And then he writes, "We must in our heart live through Abraham's harsh and bitter experiences if we would know the blessedness which follows them. The ancient curse," he warns, "will not go out painlessly. The tough old miser within us will not lie down and die obedient to our command. He must be torn out of our hearts like a plant from the soil. He must be extracted in agony and blood like a tooth from the jaw. He must be expelled from our soul by violence, as Christ expelled the moneychangers from the temple, and we shall need to steel ourselves against his piteous begging and to recognize it as springing out of self-pity, one of the most reprehensible sins of the human heart."

Maybe the words are too dramatic for some of you, but I find them enough to get my attention. I often warn people to remember that when it comes to holding onto things, it's possible that one of us could on some occasion, God forbid, drive home from a church service or back from a wonderful retreat or back from a romantic and delightful weekend with our mate or an enjoyable time with our friends, only to come to a smoldering pile of ruins that was once our home.

I made that warning several months ago and I received a letter from a lady who said to me, "That's exactly what happened. I in fact heard your tape that had been made of the message where you mentioned that and I thought to myself, oh that'll never happen. And yet I returned to my home and I pulled down the street and to my amazement, I saw everything that we had owned now in smoldering ruins." And she said, "I realized that everything that was important to me was not burnt up in that fire. The memories, the relationships with my family and my friends, the important things in life, had not been burnt up."

When I talk about holding things loosely, I'm talking about things that can burn up in a fire. You can't burn up a memory. You can't burn up a relationship. The second category of holding onto things would certainly be our occupation and our work. You know there isn't a week that passes that somebody doesn't lose their job. There isn't a week that passes that someone doesn't lose his job or his or her business, and that's not a problem if our image isn't tied up in our work. But difficulties come when somehow we become so enmeshed in our work that the loss of an occupation becomes the loss of who we are, and that's devastating.

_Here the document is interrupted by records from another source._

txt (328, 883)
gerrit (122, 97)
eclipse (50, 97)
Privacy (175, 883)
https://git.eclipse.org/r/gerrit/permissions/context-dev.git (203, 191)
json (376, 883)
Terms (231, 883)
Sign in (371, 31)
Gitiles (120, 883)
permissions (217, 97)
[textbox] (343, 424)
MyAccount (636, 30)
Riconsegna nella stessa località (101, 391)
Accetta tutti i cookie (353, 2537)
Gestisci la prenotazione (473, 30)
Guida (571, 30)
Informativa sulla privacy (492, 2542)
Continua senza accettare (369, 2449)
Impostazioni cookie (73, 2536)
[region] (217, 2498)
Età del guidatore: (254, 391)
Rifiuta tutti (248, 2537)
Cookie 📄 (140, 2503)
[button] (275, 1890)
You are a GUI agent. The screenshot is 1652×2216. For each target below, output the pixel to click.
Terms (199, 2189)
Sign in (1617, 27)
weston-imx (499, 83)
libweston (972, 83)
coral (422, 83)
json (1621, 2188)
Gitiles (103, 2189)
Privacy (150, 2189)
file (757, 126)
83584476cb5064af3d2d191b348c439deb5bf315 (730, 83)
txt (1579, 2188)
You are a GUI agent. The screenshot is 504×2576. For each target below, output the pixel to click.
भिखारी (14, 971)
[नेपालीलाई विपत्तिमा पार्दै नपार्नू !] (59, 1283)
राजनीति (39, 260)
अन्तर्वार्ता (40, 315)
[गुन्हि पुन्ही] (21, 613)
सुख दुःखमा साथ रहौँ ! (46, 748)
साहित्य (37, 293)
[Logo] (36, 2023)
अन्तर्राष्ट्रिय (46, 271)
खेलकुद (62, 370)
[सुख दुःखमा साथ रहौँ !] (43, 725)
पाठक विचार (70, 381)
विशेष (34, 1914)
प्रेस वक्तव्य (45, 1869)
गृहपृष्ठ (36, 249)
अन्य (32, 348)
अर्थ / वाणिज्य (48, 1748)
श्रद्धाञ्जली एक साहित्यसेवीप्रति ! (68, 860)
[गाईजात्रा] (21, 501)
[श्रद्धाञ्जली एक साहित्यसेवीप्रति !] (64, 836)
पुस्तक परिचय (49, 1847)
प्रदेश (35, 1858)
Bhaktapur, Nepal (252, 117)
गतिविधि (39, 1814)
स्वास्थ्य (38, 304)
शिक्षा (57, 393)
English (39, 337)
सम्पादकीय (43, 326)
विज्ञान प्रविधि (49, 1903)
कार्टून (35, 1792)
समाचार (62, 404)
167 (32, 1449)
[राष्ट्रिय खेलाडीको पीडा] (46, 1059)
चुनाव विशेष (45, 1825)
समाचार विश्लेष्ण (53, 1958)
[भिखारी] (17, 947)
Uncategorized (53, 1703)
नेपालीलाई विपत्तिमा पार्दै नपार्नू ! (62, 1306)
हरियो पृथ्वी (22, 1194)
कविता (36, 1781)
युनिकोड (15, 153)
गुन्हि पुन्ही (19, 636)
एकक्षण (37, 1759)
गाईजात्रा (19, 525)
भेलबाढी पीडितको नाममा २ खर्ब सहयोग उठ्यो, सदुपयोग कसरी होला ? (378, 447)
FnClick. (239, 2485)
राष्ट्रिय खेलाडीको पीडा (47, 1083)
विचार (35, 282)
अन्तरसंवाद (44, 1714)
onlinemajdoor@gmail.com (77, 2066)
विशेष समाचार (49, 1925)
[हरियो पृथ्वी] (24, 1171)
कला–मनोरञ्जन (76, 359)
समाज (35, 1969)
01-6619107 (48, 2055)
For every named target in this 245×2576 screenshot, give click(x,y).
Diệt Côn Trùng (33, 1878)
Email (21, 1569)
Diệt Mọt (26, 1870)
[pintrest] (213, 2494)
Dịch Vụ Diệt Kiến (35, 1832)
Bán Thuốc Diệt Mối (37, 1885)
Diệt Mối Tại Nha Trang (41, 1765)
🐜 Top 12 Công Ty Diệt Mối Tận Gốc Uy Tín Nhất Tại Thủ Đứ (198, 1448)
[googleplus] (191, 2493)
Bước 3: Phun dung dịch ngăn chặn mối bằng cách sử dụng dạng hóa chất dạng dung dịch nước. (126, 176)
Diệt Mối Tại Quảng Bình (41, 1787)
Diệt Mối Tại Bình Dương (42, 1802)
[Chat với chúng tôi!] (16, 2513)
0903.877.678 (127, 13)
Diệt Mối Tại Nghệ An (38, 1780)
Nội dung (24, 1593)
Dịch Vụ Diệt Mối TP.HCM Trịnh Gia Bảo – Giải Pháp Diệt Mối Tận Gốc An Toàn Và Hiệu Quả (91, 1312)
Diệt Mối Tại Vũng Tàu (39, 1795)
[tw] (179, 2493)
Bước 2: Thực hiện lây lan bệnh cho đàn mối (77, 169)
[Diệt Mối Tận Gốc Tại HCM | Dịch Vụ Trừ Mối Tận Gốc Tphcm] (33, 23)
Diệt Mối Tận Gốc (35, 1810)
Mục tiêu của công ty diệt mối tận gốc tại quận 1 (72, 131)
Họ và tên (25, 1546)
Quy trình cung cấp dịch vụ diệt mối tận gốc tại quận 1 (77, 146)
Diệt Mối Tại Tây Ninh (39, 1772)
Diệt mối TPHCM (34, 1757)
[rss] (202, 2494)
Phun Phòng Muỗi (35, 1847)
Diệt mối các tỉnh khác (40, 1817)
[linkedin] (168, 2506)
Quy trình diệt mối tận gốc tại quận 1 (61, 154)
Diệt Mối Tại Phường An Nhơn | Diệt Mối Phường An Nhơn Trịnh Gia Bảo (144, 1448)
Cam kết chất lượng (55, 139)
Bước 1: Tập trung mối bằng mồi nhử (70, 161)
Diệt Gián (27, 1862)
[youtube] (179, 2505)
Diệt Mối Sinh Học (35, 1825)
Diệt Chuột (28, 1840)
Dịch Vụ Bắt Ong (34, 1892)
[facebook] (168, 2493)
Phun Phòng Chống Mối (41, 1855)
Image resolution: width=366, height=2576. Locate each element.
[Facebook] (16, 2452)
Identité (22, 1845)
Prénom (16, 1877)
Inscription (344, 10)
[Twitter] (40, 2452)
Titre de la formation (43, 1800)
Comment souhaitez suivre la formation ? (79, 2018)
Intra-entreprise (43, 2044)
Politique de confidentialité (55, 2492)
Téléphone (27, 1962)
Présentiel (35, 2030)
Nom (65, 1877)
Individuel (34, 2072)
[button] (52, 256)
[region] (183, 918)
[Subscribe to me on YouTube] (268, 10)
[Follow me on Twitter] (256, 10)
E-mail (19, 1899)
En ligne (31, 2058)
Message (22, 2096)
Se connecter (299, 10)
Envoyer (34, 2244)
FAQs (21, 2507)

A third category after things and occupation would be plans and dreams and long-awaited desires. Who hasn't suffered through the death of a dream? Who hasn't watched a long-awaited desire fly away? Something you had planned on and worked for. Keep in mind, those dreams often are taken away before they are fulfilled, and I warn all of us to hold them loosely.

Fourth and most significant of all would be relationships and people. Relationships. This includes mates, parents, children, family members, friends. Romances that are now flourishing may not continue to flourish. Partnerships that now seem solid and sure may not remain solid.

Pastors move elsewhere as God leads them. You must always hold the leaders of the church loosely. You do not own us. We work together, we move together, but we all belong to the same Lord, and as He moves people from congregations, He also moves pastors from one church to another. Roommates move out, neighbors move on, workmen and women alongside us are called elsewhere, children are sometimes called home before parents. We must hold all of this loosely.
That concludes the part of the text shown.